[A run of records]
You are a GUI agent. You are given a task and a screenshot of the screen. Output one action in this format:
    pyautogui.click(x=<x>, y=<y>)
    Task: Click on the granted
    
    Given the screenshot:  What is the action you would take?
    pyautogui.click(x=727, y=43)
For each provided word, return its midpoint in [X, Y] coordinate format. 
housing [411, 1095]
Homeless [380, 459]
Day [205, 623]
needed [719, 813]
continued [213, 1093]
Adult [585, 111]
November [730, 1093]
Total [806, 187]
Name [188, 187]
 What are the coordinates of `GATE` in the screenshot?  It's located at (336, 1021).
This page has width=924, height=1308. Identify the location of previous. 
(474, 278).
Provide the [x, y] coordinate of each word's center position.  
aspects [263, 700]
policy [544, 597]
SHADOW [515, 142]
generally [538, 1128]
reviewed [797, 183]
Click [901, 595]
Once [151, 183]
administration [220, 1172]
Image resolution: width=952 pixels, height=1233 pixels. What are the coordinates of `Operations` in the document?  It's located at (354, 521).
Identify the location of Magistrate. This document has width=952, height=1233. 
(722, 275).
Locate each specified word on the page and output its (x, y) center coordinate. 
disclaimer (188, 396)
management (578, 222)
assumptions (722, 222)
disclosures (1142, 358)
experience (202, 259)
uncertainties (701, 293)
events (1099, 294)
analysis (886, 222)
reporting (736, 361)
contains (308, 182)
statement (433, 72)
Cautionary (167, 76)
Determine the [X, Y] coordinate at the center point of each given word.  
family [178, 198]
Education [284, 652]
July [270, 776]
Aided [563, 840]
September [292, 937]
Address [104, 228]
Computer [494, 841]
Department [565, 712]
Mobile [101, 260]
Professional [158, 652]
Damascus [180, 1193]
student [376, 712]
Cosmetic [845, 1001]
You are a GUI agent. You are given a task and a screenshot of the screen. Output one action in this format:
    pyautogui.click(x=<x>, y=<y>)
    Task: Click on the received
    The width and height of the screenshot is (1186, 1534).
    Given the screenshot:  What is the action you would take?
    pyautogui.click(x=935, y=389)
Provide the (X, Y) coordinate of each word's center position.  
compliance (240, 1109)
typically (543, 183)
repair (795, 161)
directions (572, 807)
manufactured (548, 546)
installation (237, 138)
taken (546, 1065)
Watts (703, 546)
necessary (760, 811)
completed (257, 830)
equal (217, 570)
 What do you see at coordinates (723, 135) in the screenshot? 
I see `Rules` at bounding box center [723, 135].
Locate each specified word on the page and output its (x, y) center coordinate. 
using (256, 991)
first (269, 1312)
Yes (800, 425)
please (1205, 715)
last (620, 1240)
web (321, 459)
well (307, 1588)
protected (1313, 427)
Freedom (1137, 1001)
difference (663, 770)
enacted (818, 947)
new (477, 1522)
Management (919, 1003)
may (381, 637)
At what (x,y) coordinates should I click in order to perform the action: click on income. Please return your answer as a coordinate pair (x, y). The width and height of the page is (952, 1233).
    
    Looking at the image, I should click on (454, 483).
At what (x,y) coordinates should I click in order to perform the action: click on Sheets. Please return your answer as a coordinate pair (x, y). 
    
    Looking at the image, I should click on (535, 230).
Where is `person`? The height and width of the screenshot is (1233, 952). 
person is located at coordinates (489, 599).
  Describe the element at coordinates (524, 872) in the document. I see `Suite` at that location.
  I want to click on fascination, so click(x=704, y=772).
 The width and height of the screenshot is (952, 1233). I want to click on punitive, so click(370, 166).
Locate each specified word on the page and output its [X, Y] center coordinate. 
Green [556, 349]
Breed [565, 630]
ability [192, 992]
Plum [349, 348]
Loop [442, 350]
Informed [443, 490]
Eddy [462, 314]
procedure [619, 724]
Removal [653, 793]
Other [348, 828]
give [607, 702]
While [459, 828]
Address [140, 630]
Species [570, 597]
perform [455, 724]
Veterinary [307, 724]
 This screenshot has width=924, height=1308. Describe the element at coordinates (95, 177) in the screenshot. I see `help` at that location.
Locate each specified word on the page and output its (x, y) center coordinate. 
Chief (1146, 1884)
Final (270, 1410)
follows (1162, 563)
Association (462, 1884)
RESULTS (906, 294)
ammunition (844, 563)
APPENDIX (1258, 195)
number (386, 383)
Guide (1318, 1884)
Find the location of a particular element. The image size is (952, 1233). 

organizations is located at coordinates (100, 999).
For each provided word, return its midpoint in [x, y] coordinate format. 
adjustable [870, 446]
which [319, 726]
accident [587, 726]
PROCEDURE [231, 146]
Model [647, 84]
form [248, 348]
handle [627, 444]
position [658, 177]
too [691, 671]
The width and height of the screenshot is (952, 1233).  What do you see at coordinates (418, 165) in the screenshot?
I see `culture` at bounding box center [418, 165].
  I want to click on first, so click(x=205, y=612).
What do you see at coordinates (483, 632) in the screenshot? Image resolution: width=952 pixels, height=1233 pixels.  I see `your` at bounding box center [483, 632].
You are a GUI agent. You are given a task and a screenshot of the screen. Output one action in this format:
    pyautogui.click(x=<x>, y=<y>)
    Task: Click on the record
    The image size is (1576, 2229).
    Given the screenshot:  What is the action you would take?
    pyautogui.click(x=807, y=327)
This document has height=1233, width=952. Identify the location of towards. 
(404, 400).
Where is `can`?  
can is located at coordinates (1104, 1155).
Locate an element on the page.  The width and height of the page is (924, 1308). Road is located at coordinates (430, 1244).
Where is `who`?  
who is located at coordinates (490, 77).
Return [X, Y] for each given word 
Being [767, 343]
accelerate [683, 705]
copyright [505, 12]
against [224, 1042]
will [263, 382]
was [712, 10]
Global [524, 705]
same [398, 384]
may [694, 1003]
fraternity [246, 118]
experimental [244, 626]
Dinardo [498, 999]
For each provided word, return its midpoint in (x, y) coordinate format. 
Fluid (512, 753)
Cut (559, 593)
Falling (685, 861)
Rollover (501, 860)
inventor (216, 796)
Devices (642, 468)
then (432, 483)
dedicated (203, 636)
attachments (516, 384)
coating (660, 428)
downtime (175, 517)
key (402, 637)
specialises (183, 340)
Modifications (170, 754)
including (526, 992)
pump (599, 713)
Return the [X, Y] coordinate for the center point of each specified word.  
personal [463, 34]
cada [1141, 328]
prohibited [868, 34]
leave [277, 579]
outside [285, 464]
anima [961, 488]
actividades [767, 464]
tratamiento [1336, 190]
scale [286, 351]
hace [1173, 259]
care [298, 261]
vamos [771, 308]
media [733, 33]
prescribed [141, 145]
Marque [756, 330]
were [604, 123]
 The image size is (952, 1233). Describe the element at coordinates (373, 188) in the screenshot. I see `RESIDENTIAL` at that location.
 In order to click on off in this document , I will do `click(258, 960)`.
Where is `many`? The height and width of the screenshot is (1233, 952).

Exercise objective:
Repeat all of the material above word for word, from its first line to its last.

Solution below:
You are a GUI agent. You are given a task and a screenshot of the screen. Output one action in this format:
    pyautogui.click(x=<x>, y=<y>)
    Task: Click on the granted
    
    Given the screenshot:  What is the action you would take?
    pyautogui.click(x=727, y=43)
For each provided word, return its midpoint in [X, Y] coordinate format. 
housing [411, 1095]
Homeless [380, 459]
Day [205, 623]
needed [719, 813]
continued [213, 1093]
Adult [585, 111]
November [730, 1093]
Total [806, 187]
Name [188, 187]
 What are the coordinates of `GATE` in the screenshot?  It's located at (336, 1021).
This page has width=924, height=1308. Identify the location of previous. 
(474, 278).
Provide the [x, y] coordinate of each word's center position.  
aspects [263, 700]
policy [544, 597]
SHADOW [515, 142]
generally [538, 1128]
reviewed [797, 183]
Click [901, 595]
Once [151, 183]
administration [220, 1172]
Image resolution: width=952 pixels, height=1233 pixels. What are the coordinates of `Operations` in the document?  It's located at (354, 521).
Identify the location of Magistrate. This document has width=952, height=1233. 
(722, 275).
Locate each specified word on the page and output its (x, y) center coordinate. 
disclaimer (188, 396)
management (578, 222)
assumptions (722, 222)
disclosures (1142, 358)
experience (202, 259)
uncertainties (701, 293)
events (1099, 294)
analysis (886, 222)
reporting (736, 361)
contains (308, 182)
statement (433, 72)
Cautionary (167, 76)
Determine the [X, Y] coordinate at the center point of each given word.  
family [178, 198]
Education [284, 652]
July [270, 776]
Aided [563, 840]
September [292, 937]
Address [104, 228]
Computer [494, 841]
Department [565, 712]
Mobile [101, 260]
Professional [158, 652]
Damascus [180, 1193]
student [376, 712]
Cosmetic [845, 1001]
You are a GUI agent. You are given a task and a screenshot of the screen. Output one action in this format:
    pyautogui.click(x=<x>, y=<y>)
    Task: Click on the received
    The width and height of the screenshot is (1186, 1534).
    Given the screenshot:  What is the action you would take?
    pyautogui.click(x=935, y=389)
Provide the (X, Y) coordinate of each word's center position.  
compliance (240, 1109)
typically (543, 183)
repair (795, 161)
directions (572, 807)
manufactured (548, 546)
installation (237, 138)
taken (546, 1065)
Watts (703, 546)
necessary (760, 811)
completed (257, 830)
equal (217, 570)
 What do you see at coordinates (723, 135) in the screenshot? 
I see `Rules` at bounding box center [723, 135].
Locate each specified word on the page and output its (x, y) center coordinate. 
using (256, 991)
first (269, 1312)
Yes (800, 425)
please (1205, 715)
last (620, 1240)
web (321, 459)
well (307, 1588)
protected (1313, 427)
Freedom (1137, 1001)
difference (663, 770)
enacted (818, 947)
new (477, 1522)
Management (919, 1003)
may (381, 637)
At what (x,y) coordinates should I click in order to perform the action: click on income. Please return your answer as a coordinate pair (x, y). The width and height of the page is (952, 1233).
    
    Looking at the image, I should click on (454, 483).
At what (x,y) coordinates should I click in order to perform the action: click on Sheets. Please return your answer as a coordinate pair (x, y). 
    
    Looking at the image, I should click on (535, 230).
Where is `person`? The height and width of the screenshot is (1233, 952). 
person is located at coordinates (489, 599).
  Describe the element at coordinates (524, 872) in the document. I see `Suite` at that location.
  I want to click on fascination, so click(x=704, y=772).
 The width and height of the screenshot is (952, 1233). I want to click on punitive, so click(370, 166).
Locate each specified word on the page and output its [X, Y] center coordinate. 
Green [556, 349]
Breed [565, 630]
ability [192, 992]
Plum [349, 348]
Loop [442, 350]
Informed [443, 490]
Eddy [462, 314]
procedure [619, 724]
Removal [653, 793]
Other [348, 828]
give [607, 702]
While [459, 828]
Address [140, 630]
Species [570, 597]
perform [455, 724]
Veterinary [307, 724]
 This screenshot has width=924, height=1308. Describe the element at coordinates (95, 177) in the screenshot. I see `help` at that location.
Locate each specified word on the page and output its (x, y) center coordinate. 
Chief (1146, 1884)
Final (270, 1410)
follows (1162, 563)
Association (462, 1884)
RESULTS (906, 294)
ammunition (844, 563)
APPENDIX (1258, 195)
number (386, 383)
Guide (1318, 1884)
Find the location of a particular element. The image size is (952, 1233). 

organizations is located at coordinates (100, 999).
For each provided word, return its midpoint in [x, y] coordinate format. 
adjustable [870, 446]
which [319, 726]
accident [587, 726]
PROCEDURE [231, 146]
Model [647, 84]
form [248, 348]
handle [627, 444]
position [658, 177]
too [691, 671]
The width and height of the screenshot is (952, 1233).  What do you see at coordinates (418, 165) in the screenshot?
I see `culture` at bounding box center [418, 165].
  I want to click on first, so click(x=205, y=612).
What do you see at coordinates (483, 632) in the screenshot? Image resolution: width=952 pixels, height=1233 pixels.  I see `your` at bounding box center [483, 632].
You are a GUI agent. You are given a task and a screenshot of the screen. Output one action in this format:
    pyautogui.click(x=<x>, y=<y>)
    Task: Click on the record
    The image size is (1576, 2229).
    Given the screenshot:  What is the action you would take?
    pyautogui.click(x=807, y=327)
This document has height=1233, width=952. Identify the location of towards. 
(404, 400).
Where is `can`?  
can is located at coordinates (1104, 1155).
Locate an element on the page.  The width and height of the page is (924, 1308). Road is located at coordinates (430, 1244).
Where is `who`?  
who is located at coordinates (490, 77).
Return [X, Y] for each given word 
Being [767, 343]
accelerate [683, 705]
copyright [505, 12]
against [224, 1042]
will [263, 382]
was [712, 10]
Global [524, 705]
same [398, 384]
may [694, 1003]
fraternity [246, 118]
experimental [244, 626]
Dinardo [498, 999]
For each provided word, return its midpoint in (x, y) coordinate format. 
Fluid (512, 753)
Cut (559, 593)
Falling (685, 861)
Rollover (501, 860)
inventor (216, 796)
Devices (642, 468)
then (432, 483)
dedicated (203, 636)
attachments (516, 384)
coating (660, 428)
downtime (175, 517)
key (402, 637)
specialises (183, 340)
Modifications (170, 754)
including (526, 992)
pump (599, 713)
Return the [X, Y] coordinate for the center point of each specified word.  
personal [463, 34]
cada [1141, 328]
prohibited [868, 34]
leave [277, 579]
outside [285, 464]
anima [961, 488]
actividades [767, 464]
tratamiento [1336, 190]
scale [286, 351]
hace [1173, 259]
care [298, 261]
vamos [771, 308]
media [733, 33]
prescribed [141, 145]
Marque [756, 330]
were [604, 123]
 The image size is (952, 1233). Describe the element at coordinates (373, 188) in the screenshot. I see `RESIDENTIAL` at that location.
 In order to click on off in this document , I will do `click(258, 960)`.
Where is `many`? The height and width of the screenshot is (1233, 952).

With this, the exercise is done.